Tuesday, November 13, 2012

You Can't Possibly Know Me, Because You're A Herd of Cattle.

Embroiled in issues regarding the Dreyfus Affair now for at least 250 pages, with 150 of those being spent in the same room, detailing the discussions going on between the narrator and those present in the gathering he has decided to attend, I found myself quite inclined to write on the topic of parallelism regarding the political division of Proust's France and the divisions found in modern U.S. social and political life. There are several key similarities- two sides, one bound by facts, evidence, and reason, the other bound by emotion, "feeling," bias, and prejudice. Much like the situation in France, on a very distilled, very basic level (as I'm not going to try to attempt to compare the Dreyfus Affair to any ongoing specific U.S. political issues, due to my lack of background, frankly, in both regards) the situation in my own, "modern" country (depending on where in it one happens to be, I suppose...) is a matter of fact versus fiction.

The matter tearing both nations apart, while growing into a full-blown "this party vs. that party" debate in both cases, does not even really boil down to any political issue, but rather, to some vague, semi-ideological issue that has no excuse to be part of any kind of political or social discussion based on its absolute simplicity.
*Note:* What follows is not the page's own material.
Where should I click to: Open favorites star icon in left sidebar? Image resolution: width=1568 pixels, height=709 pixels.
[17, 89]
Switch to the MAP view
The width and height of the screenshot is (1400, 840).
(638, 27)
We're basically arguing about "is the world the same as it was in 1776, or isn't it" in about a thousand different shades, from economic, to religious, to social, to legal and governmental. France was arguing over a matter of, perhaps, fewer facets at its root, but one which ultimately developed into a very similar argument, albeit with the target year likely being different. Anti-semitism had taken a firm hold in the legal proceedings in the case, ultimately leading to a very stark parallel to our own situation, where entire "sides" of the arguments in both cases are based, in truth, on prejudice and hate.

ANYWAY, what I really want to remark upon, having gotten out of the way this rather obvious bit of word-vomit, is the subtle passage that I nearly missed. On page 235 of my second volume (in Guermantes Way, for reference, in the scene ongoing in the salon early on in the book), during dialog, M. d'Argencourt asks: "I say, though, what about Swann?"

Yes...what about Swann? It's been some time since he's been at the forefront of the events in any of these novels. Swann was so pivotal in his namesake novel, yet I had barely noticed him slip away from the limelight. Of course, this is due to the very real shifting current of life that existed for Proust's narrator just as much for any of us, in which characters (real in life or present in books) pass from prominence as the path and details of lives change. As in Proust's work, though, there is a way in which these once-vital players in our lives resurface. I won't spoil this for you, as I do hope that enough of these little tidbits and glimpses of the beautiful thread Proust has been weaving through time so carefully will motivate at least some of you to read these books, but I will say that one of the very earliest moments of Proust's young life is brought to a clear focus, with connections all at once becoming made in such a way that the magnificent interconnectedness of our lives is finally illuminated.

There have been many times in my life where a person has been of the utmost importance for many years, gradually or suddenly passing from that position to one of less, or no personal significance for a vast variety of reasons to which I'm sure anyone could relate via the vicissitudes of their own lives, only to reappear, whether themselves or in a symbolic way by another person or event representative of that former person's place in my life, shocking me with the nature of life and the nature of spending it with others.